チラ裏備忘録

情報整理

MNISTデータの正規化・正解データのone-hot表記化（to_categoricalメソッド）

Tensorflow 2.x

MNIST読み込み

import tensorflow as tf 
tf.keras.backend.clear_session() # Destroys the current TF graph and creates a new one.

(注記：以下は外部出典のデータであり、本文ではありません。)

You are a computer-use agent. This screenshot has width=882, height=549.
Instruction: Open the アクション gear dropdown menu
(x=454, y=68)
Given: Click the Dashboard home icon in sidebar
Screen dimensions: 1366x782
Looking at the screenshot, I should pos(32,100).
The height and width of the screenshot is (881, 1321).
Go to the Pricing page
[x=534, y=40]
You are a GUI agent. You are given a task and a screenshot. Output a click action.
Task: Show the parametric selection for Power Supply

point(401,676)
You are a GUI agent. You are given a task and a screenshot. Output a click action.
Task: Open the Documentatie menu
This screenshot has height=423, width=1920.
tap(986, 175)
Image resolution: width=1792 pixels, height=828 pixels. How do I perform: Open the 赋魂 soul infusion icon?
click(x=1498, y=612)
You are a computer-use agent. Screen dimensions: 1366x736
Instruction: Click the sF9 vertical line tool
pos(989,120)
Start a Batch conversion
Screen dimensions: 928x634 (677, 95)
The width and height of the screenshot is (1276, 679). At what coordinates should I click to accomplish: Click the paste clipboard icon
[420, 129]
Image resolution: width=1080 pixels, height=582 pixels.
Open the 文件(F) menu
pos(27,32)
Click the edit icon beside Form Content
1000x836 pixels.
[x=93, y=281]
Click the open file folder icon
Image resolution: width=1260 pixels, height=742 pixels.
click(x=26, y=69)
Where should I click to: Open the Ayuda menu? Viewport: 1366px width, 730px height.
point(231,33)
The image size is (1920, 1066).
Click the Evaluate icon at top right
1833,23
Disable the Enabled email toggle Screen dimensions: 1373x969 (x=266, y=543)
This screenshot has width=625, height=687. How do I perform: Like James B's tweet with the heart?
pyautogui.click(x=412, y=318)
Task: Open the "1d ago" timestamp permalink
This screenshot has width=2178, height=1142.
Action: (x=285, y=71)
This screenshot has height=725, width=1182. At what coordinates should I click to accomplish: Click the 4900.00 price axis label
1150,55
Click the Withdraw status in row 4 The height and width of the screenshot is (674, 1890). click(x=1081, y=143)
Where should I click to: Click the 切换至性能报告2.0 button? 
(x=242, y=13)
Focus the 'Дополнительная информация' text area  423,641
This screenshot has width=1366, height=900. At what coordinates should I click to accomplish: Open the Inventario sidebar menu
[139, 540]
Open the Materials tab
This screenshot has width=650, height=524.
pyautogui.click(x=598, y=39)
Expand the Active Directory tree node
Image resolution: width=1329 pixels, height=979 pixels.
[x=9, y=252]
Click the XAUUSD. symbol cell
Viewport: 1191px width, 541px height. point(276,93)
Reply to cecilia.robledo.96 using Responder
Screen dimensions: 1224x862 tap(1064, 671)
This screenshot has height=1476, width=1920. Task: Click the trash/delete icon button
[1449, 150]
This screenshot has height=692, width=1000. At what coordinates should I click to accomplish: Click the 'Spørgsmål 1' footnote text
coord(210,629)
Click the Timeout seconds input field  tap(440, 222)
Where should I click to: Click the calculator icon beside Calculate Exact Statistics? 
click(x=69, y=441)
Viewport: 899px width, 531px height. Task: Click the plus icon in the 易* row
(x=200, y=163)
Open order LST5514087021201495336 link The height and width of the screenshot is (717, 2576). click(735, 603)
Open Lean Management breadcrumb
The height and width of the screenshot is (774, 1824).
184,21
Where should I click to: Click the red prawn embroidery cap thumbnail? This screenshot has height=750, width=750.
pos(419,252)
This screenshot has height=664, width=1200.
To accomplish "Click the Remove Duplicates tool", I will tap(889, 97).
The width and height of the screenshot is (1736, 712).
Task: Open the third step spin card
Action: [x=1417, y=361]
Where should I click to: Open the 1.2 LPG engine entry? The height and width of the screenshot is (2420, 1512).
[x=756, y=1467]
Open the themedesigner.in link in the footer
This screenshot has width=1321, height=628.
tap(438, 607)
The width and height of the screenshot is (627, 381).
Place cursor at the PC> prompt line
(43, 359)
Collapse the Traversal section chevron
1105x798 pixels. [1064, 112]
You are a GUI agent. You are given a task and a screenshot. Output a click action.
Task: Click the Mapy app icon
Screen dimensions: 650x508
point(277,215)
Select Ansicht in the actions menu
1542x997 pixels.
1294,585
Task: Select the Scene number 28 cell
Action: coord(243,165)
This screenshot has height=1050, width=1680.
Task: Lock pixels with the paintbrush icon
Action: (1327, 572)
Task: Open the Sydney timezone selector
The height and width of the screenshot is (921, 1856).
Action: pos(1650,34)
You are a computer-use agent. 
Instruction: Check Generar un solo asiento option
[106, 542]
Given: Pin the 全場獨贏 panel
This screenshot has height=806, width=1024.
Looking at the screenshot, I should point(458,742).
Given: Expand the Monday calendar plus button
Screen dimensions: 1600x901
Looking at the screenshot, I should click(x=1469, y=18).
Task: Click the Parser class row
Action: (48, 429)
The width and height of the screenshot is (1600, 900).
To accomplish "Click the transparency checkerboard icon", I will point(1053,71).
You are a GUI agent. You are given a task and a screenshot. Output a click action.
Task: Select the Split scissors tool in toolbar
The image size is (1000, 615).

from tensorflow import keras
from tensorflow.keras.utils import to_categorical # one-hot表記化メソッド

# データセットの読み込み
mnist = keras.datasets.mnist
(x_train, y_train), (x_test, y_test) = mnist.load_data()

画像データを0～1に正規化

# 0-255の値が入っているので、0-1に収まるよう正規化
x_train, x_test = x_train / 255.0, x_test / 255.0

正解データをone-hot表記

y_train = to_categorical(y_train, num_classes=10)
y_test = to_categorical(y_test, num_classes=10)

to_categoricalの挙動

y = np.array([1,2,1,3]) # one-hot表記化前の正解データ
to_categorical(y, num_classes=5) # yをone-hot表記化

# 出力
array([[0., 1., 0., 0., 0.],
       [0., 0., 1., 0., 0.],
       [0., 1., 0., 0., 0.],
       [0., 0., 0., 1., 0.]], dtype=float32)

正解番号の一覧が入ったリストをto_categoricalメソッドに食わせると，一覧がone-hot表記化されたリストが返される．
num_classesはいくつに分類するか（MNISTなら0～9の10通りで分類するのでnum_classes=10とする）．